THE MODERATOR:  Questions for Coach Diaz. 

Q.  Everyone laughed at me when I mentioned that this offense put up 84 points against Savannah State.  I'm guessing you're taking this offense seriously, aren't you?
COACH DIAZ:  Yeah, their numbers speak for itself.  They're in the top 10 in virtually every offensive category imaginable.  I don't know of anybody else in the country that could lose their starting quarterback and have a guy come in and set the record for total offense in school history. 
There's no great speech needed this week.  They have our full attention. 

Q.  Speaking of the quarterbacks, speak to the system, how efficient it is. 
COACH DIAZ:  First of all, to me it speaks to the coaching.  You have to give the coaches some credit, not just in the system that they use but the preparation that goes into it.  I think it has to speak to the other 10 guys that are on the field.  Their linemen do a good job, their runningbacks I think are both good players, combined for over 200 yards against us last year.  They open up the passing game and have a group of wide receivers and had a group of guys that made plays for their quarterback down the field. 
The quarterback is going to be the lightning rod of everybody's attention.  There's a lot of guys around him at that school that are helping him to his success. 

Q.  How much more difficult is to prepare for two different styles?
COACH DIAZ:  Well, you still have to prepare for what they are going to do and what they are going to do best.  We're still early enough in the year with no matter what quarterback played, you still have to have the mindset of stay loose and adjust.  If they had no injury, with a bye week, they could come out with some different wrinkles to their offense. 
What you have to do is you have to teach your defense.  We need to get good at what we need to get good at, understand the concepts of our defense, find out who they are, what they want to be.  You never know till you get in the game, then go on from there.

Q.  How much more difficult does it make it with a spread offense that can run it so well?
COACH DIAZ:  What it does, this is the day and age in which we live in.  They force you to defend 53 yards of width and have a passing game that can get you there, at the same time the most simple thing in football, run the ball in a straight line, which is ultimately what got us last year. 
They make you defend everywhere.  So it's a strain.  What they do a nice job of, everybody has to tackle.  They do a nice job in some of their blocking schemes to get the ball in the perimeter, make your DBs tackle.  That will be a factor in this game. 

Q.  In this game there will be some names, they seem to have more balance, there's not one guy you focus on.  Does that make them more dangerous when there was one guy you could focus on?
COACH DIAZ:  That's true.  I'm sure they would rather have a first-round draft choice in their wide severing crew.  In a way you would still rather not defend a first-round draft choice.  I don't think that's going out on a limb. 
Last year at this meeting we all would have talked about Blackman and Weeden.  It just shows you in this game, they have a system that is predicated on taking what the defense gives them. 
So we will have to be sound regardless of who the people are.  They have enough weapons at all the positions to be effective against our defense.  So from right down Main Street all the way to the sideline, we have to be good no matter where they at. 

Q.  What will you say to your guys throughout this week?
COACH DIAZ:  We're going to get better at playing defensive football.  We have to get better fundamentally, understand our schemes, get better at tackling.  Just the things that win you football games.  Keep harping turnovers, taking the football away. 
We're going on the road.  We have to understand there's going to be momentum plays just like last week.  If we can make our momentum plays, those are the things that can carry you through to victory.

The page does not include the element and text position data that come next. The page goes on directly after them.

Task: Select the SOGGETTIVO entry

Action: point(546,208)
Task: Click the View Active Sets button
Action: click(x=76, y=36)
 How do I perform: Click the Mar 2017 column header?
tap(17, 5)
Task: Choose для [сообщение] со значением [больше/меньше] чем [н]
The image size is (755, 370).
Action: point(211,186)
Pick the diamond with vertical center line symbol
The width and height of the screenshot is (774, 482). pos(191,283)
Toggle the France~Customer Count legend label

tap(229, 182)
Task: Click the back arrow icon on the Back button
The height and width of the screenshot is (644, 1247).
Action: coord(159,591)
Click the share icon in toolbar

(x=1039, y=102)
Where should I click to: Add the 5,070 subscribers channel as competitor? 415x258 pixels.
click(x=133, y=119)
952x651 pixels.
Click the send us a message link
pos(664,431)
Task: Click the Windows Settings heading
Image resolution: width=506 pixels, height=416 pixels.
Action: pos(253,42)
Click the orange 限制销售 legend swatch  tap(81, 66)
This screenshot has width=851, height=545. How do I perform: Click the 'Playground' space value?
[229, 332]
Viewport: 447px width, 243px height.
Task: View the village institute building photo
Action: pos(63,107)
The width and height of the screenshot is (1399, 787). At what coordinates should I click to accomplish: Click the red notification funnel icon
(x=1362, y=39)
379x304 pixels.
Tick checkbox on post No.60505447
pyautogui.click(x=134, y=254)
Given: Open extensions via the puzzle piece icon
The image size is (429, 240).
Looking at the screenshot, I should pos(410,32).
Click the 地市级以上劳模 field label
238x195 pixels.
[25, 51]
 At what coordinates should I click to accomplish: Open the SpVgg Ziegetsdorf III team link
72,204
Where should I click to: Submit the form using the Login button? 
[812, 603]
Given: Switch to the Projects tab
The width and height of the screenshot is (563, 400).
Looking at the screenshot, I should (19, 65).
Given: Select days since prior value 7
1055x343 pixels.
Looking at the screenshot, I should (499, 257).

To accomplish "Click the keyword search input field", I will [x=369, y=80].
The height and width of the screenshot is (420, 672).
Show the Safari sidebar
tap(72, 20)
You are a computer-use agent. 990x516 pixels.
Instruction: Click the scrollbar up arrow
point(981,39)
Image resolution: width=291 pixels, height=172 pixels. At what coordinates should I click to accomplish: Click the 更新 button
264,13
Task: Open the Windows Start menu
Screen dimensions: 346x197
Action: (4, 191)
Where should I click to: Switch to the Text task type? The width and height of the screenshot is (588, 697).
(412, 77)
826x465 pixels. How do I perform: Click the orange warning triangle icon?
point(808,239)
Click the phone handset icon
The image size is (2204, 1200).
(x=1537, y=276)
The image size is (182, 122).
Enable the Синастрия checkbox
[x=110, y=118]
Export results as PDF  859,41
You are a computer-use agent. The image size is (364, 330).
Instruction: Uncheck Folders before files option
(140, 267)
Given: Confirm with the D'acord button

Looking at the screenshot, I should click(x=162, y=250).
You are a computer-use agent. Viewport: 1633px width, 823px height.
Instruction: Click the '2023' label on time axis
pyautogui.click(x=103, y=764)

Q.  After three games and the bye week, where is this defense in your mind?
COACH DIAZ:  We're five days away from going to Stillwater.  We're 3-0.  That's all we can be.  We asked the NCAA if we could be 4-0 because we played well in some of the games we played, and they said no. 
What I enjoy, coaches enjoy, we have a group of guys that are really hard workers, that really want to do right.  We're in the process of improving every week.  That's all we can do is improve every week. 
At the end of the year we sit and look at our body of work, talk about how we did.  All we're trying to do right now, whatever we did yesterday, try to be better tomorrow.

Q.  Do you like the competition at linebacker?  Jordan can't go, Mack mentioned you wanted to see a freshman or sophomore step up and get there. 
COACH DIAZ:  We've been putting different guys in different spots.  The best thing as a coach is competition.  I think we've got good players in that room.  It's easy to say, Hey, if this guy doesn't do it, the next guy steps in.  I think we've got guys that can do that. 
Going back to now that we've changed going into conference, it's really hard to win with 11 on defense in this conference, especially up front, because they have the really hard job. 
As much as I'm concerned about who runs out with the first 11, we have got to make sure, when you look at their points, their snaps per game as well, we'll never last if we just play two linebackers or three linebackers.  It's a week where we have to have depth.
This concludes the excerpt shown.